There are many times when I have created a site using WordPress where I have had trouble managing the categories I had created. I would have many different main categories, but many times the “child” or “sub-categories” would be the same. This led to category-overload as there would be tons of different categories that made managing them a nightmare.

For Example:
- Category 1
- Pictures
- Videos
- Articles
- Category 2
- Pictures
- Featured
- News
Typically that’s how I have been setting up categories. You will notice that they both contain the sub-category “Pictures.” You can imagine how long your category list can get when setting up your backend this way.

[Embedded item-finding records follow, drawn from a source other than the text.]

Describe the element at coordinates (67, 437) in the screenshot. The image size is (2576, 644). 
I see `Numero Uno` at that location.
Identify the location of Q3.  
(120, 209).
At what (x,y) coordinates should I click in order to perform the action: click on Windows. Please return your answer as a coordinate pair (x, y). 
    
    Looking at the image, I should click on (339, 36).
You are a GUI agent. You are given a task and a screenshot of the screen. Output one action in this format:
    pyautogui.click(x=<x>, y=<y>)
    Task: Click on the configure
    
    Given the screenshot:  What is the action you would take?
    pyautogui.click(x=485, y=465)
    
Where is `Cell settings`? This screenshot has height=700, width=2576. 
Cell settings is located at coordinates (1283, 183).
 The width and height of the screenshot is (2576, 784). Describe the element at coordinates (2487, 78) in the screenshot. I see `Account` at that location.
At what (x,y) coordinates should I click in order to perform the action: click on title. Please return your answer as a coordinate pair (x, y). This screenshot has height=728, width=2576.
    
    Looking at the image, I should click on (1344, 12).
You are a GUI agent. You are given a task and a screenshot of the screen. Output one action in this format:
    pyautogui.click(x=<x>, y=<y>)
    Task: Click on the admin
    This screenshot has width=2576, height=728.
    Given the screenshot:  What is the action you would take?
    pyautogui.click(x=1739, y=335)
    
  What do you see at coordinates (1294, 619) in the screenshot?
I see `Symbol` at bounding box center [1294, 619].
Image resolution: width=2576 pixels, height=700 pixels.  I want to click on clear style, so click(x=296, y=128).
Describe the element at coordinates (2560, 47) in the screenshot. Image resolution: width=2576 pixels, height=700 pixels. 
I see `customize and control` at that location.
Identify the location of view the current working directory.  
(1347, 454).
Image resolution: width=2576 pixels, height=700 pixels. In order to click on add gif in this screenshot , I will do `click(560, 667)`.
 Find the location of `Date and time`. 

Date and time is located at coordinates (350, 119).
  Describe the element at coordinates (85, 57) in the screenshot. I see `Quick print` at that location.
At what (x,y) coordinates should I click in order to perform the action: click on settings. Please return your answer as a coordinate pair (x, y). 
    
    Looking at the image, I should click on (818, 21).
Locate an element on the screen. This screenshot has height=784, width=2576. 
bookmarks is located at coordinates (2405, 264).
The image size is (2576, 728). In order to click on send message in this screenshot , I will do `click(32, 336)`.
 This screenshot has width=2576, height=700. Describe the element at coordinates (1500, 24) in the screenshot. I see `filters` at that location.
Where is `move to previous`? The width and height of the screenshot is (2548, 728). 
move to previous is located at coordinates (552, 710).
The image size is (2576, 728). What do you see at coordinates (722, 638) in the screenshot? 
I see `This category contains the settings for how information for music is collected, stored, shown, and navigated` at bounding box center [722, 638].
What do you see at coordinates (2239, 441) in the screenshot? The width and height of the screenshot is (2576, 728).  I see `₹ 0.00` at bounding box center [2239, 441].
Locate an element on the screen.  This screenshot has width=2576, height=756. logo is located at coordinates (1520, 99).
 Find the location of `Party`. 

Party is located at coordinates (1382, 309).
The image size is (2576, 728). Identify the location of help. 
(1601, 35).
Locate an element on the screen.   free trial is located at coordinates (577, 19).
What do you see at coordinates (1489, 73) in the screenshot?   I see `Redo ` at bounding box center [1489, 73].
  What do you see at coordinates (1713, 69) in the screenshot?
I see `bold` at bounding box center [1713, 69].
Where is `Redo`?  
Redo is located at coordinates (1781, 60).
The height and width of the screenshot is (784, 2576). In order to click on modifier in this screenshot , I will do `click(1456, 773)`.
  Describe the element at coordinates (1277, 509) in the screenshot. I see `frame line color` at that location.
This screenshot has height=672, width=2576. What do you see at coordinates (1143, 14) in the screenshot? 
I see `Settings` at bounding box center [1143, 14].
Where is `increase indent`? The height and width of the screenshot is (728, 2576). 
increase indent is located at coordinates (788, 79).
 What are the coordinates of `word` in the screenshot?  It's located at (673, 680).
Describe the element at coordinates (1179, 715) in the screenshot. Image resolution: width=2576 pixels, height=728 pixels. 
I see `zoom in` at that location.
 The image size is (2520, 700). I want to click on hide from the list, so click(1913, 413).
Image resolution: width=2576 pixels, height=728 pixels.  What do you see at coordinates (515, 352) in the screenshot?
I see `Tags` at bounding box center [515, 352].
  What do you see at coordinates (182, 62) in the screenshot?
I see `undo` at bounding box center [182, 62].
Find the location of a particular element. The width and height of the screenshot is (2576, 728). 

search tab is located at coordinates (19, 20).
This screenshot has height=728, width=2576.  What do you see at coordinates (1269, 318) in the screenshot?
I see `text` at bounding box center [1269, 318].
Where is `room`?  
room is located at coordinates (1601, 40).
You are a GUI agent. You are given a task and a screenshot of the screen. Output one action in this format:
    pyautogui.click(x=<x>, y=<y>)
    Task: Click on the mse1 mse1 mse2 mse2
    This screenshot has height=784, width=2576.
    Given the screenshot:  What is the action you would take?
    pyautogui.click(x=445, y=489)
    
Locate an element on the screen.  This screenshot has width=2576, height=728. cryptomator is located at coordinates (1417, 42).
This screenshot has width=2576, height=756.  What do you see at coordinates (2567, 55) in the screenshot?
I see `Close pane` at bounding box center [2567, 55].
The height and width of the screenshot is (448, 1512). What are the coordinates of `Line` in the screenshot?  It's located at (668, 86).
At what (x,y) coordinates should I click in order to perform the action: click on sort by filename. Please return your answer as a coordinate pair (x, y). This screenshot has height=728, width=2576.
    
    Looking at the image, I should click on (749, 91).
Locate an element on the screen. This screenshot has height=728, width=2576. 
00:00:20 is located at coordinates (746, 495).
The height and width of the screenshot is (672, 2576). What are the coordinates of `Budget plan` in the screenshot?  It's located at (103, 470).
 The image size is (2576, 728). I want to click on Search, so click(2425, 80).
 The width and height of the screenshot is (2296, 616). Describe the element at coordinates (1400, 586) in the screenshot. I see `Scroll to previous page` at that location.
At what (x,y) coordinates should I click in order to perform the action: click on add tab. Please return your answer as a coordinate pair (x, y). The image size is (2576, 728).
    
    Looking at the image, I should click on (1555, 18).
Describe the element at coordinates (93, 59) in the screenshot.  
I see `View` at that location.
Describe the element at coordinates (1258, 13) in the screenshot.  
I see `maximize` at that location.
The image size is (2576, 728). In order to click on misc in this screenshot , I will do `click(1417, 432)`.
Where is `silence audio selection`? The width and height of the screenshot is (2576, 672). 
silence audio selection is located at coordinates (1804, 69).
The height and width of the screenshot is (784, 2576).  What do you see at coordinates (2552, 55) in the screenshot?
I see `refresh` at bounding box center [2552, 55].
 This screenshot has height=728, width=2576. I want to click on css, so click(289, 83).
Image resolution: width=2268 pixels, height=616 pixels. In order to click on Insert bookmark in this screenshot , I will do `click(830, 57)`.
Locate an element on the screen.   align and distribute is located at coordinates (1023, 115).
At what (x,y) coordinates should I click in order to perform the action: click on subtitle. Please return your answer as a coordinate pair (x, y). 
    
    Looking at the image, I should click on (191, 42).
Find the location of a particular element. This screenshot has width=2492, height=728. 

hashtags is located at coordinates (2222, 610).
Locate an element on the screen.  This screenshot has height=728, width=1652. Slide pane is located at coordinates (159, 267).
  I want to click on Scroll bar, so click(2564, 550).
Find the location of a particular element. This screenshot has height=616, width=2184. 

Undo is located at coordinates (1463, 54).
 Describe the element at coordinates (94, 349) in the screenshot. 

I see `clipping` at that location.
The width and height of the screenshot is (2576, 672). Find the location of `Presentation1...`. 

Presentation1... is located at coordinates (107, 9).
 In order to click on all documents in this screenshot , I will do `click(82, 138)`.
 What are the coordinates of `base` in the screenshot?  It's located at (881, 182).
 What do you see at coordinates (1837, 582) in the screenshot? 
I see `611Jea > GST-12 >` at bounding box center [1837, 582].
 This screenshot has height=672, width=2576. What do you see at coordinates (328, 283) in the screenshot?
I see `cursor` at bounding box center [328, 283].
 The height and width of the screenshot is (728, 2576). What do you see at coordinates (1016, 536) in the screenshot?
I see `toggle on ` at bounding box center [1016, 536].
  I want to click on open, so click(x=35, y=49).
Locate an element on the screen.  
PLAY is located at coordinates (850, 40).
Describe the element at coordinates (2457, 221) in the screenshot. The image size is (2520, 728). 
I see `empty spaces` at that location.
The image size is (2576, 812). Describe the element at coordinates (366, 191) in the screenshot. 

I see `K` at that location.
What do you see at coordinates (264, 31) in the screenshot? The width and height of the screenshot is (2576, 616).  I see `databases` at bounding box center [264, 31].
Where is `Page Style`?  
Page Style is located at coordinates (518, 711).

I was trying to find a solution to this because I knew that there had to be a better way and eventually came across this:
query_posts(array(‘category__and’ => array(2,6)));
What this allows you to do is only display the posts that are in two categories (in this example 2 & 6). For this to be the most effective, you will want to set up your categories in a different way than mentioned above:
- Category 1
- Videos
- Articles
- Category 2
- Featured
- News
- Pictures
Normally I would have set up “Pictures” as a subcategory under Category 1 & Category 2, however, what this allows you to do is set up a “Pictures” category only one time and apply posts to that category and the main category.
So when displaying your posts, the code says only show posts that are in “Category 1″ and “Pictures.”
Hope this helps anyone who might have had difficulty trying to figure this out. It helped save me a lot of clutter, confusion and frustration when setting up mine.